Los continuadores de la Internacional, por su parte, siguieron una evolución específica que los llevó más adelante a la fundación de la CNT, basada en los principios del anarcosindicalismo. En 1907 la conjunción de las ideas bakuninistas y proudhonianas y las del sindicalismo del francés Fernand Pelloutier,  crearon las bases ideológicas de las nuevas organizaciones anar­co-sindicalistas. En este mismo año se constituyó en Barcelona la sociedad «Solidaridad Obrera» que agru­paba a más de 50 sociedades obreras locales. Publicaron el semanario llamado «Solidaridad» y en septiem­bre de 1908 celebraron un Congreso con asistencia de unos 200 delegados, que representaban a 130 ciudades de toda Cataluña. Así se estaban sentando las bases de la futura Confederación Nacional del Trabajo, una vez pasada la represión de la llamada «Semana Trágica». Efectivamente, en 1910 la Confederación Regional del Trabajo de Cataluña, en el Congreso que se celebró en el Salón de Bellas Artes de Barcelona del 30 de octu­bre al 1 de noviembre, acordó fundar la Confederación Nacional del Trabajo, CNT. Ésta celebró. su Primer Congreso en septiembre de 1911. A este Congreso enviaron su adhesión además de seis sindicatos catalanes, catorce de Galicia, uno de Vitoria, once de Levante, diez del Sur y uno de Aragón. No hubo ninguna adhe­sión ni delegación de Madrid. En este Congreso se adoptó el importante acuerdo de crear las Federacio­nes de Industria, abandonando las Federaciones de Ofi­cio de la antigua FRE.

A estas breves referencias  históricas  añadiremos una mención de los sindicatos católicos. Si bien no se puede hablar de movimiento obrero católico, sí se pue­de citar que, desde finales del siglo XIX y principios del XX, comenzó  a surgir lo que podríamos llamar «obrerismo católico», que se basaba sobre todo en las orientaciones de la encíclica Rerum Novarum del papa León XIII. Objetivos esenciales del pensamiento cató­lico son los de la colaboración de clases, el respeto a la propiedad privada, el ahorro, etc. El padre Vicent, partiendo de los principios citados y de las ideas de los Congresos Católicos obreros internacionales de Lieja y Malinas, empezó a crear Círculos Católicos Obreros (iniciados en Manresa y Valencia) a partir del año 1861, llegando a celebrar en Madrid, en mayo de 1895, una Asamblea Nacional que Constituyó un Consejo Nacio­nal de las Corporaciones Católicas obreras formado casi en su totalidad por ex ministros, generales, mar­queses y sacerdotes.

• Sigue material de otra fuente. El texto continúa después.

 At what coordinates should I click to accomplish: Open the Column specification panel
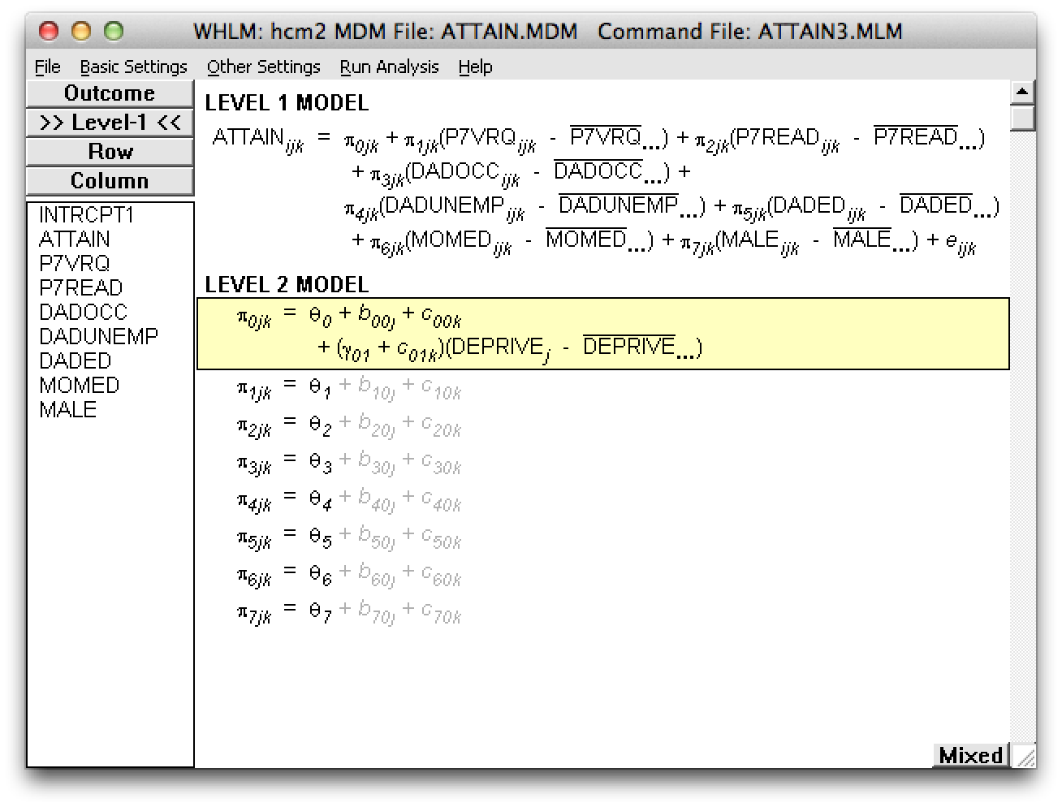pyautogui.click(x=109, y=180)
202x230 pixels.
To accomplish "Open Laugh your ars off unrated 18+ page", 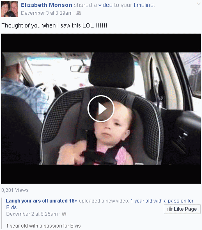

El sacerdote Maximiliano Arboleya intentó varias veces, en 1901, 1905 y 1914 crear sin­dicatos obreros católicos, observando la ineficacia de los Círculos Católicos. El 20 de abril de 1919 se celebró un Consejo Nacional en Madrid, que fundó la Confede­ración Nacional de Sindicatos Obreros Católicos, que, a pesar de tener un mero carácter mutualista, no lle­gó a tener más de 80.000 afiliados en todo el país. Por último, el año 1912 los padres dominicanos crean la Fe­deración de Sindicatos Libres, con la misma orientación de los principios católicos. Datos no muy seguros hablan de que en 1916 había unos 226 sindicatos y unos 20.000 adherentes. El paternalismo y la colaboración de clases que postulaban, así como el hecho de que es­tos sindicatos se alzasen contra la UGT y la CNT, les privó siempre de una base social importante y les creó una justa reputación de «amarillismo».

Por último, en 1911, en Euzkadi aparece Solidaridad de Trabajadores Vascos (STV), de matiz nacionalista y controlada política e ideológicamente por el Partido Nacionalista Vasco.